Background. The relation between low-grade inflammation and metabolic dysfunction in obesity is not fully explored.
Objectives. To evaluate immune parameters in the obese state and after a lifestyle intervention program.
Methods. Patients with obesity (n=87) from an academic obesity clinic were compared to controls with regard to macrophage and T-cell activation (reflected by serum levels of soluble CD163 (sCD163) and soluble IL-2 receptor (sIL-2R), respectively), regulatory T-cells (Treg), and an array of cytokines, chemokines and growth factors.
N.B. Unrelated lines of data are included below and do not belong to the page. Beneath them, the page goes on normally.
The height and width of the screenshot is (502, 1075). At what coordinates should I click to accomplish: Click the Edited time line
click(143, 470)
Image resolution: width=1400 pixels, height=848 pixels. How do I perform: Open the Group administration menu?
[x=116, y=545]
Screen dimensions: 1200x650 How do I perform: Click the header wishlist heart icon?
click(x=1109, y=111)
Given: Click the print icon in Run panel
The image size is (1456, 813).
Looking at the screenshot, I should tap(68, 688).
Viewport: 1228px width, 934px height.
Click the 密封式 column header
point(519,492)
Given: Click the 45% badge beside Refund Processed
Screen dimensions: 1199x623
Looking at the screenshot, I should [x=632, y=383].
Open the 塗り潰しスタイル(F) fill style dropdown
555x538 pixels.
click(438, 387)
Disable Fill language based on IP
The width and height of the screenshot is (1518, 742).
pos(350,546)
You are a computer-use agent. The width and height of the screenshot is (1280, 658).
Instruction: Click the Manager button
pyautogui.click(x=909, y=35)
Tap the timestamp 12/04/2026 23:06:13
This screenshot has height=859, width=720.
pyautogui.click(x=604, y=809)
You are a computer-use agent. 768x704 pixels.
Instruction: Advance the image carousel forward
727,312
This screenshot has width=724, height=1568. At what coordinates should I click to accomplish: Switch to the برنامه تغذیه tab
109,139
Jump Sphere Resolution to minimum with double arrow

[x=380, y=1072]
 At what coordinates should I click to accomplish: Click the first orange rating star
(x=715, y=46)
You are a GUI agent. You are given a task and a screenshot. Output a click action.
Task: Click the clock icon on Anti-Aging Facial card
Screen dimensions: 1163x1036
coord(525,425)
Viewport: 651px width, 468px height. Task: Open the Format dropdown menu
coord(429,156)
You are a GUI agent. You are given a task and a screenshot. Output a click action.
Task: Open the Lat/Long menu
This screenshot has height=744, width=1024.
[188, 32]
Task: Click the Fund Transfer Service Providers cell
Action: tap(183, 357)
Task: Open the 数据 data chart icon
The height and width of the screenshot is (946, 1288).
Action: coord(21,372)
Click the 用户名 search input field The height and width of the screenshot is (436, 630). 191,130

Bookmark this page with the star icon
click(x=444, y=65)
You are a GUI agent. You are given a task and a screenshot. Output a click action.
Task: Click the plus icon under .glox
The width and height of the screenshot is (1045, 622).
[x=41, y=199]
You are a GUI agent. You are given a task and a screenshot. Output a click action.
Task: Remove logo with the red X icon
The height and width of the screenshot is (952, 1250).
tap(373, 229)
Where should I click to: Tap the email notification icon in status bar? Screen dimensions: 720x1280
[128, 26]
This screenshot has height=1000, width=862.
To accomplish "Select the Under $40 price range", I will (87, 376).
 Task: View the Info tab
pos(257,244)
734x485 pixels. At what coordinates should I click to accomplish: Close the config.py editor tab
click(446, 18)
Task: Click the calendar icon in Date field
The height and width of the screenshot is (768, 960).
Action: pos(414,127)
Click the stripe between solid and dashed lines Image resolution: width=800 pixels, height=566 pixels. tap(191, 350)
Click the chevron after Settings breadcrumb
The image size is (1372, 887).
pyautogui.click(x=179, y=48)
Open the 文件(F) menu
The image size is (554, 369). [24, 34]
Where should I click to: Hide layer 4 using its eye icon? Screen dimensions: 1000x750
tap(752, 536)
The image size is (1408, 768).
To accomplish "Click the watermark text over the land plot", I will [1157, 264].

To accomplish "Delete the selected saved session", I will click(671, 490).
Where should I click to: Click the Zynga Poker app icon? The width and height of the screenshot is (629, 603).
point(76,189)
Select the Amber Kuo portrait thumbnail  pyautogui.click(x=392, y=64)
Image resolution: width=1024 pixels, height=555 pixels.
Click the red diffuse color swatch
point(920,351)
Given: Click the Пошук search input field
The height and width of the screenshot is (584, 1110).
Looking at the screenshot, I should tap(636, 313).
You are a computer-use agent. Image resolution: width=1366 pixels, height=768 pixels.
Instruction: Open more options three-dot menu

Additionally, in 27 patients the effect of a 75-week lifestyle intervention (dietary advice, exercise and psychoeducation) on these parameters was studied.
Results. Mean sIL-2R and sCD163 levels were higher in patients than controls (sIL-2R:2884±936 pg/mL versus 2207±813 pg/ml, p=0.001; sCD163:1279±580 pg/ml versus 661±271 pg/ml, p<0,0001 respectively). Patients with metabolic syndrome (MetS) had higher sCD163 than those without (1467±656 pg/mL versus 1103±438 pg/mL). Patients had higher IL-1β, IL-1RA, IL-2, IL-4, IL-5, IL-6, IL-8, IL-9, IL-10, IL-15, IL-17A, MCP-1/CCL2, MIP-1α/CCL3, MIP-1β/CCL4, G-CSF, GM-CSF, FGF, IFN-γ, and TNF-α than controls, whereas VEGF-A, PDGF-BB and eotaxin were lower.

Upon intervention, sIL-2R decreased while peripheral Treg frequencies increased (p=0,042 and p=0,005 respectively). The sIL-2R decrease correlated to a decrease in waist circumference (rho=0,388, p=0.045) and in trend to a decrease in MetS components (rho=0.345, p=0,078). The Treg increase was unrelated to weight loss or metabolic improvement. Mean sCD163 did not change significantly upon intervention, nor did the cytokines, chemokines, and growth factors (except IP-10).

Conclusions: A lifestyle intervention improves T-cell homeostasis in obesity. Immunologic alterations can occur independently of metabolic improvement.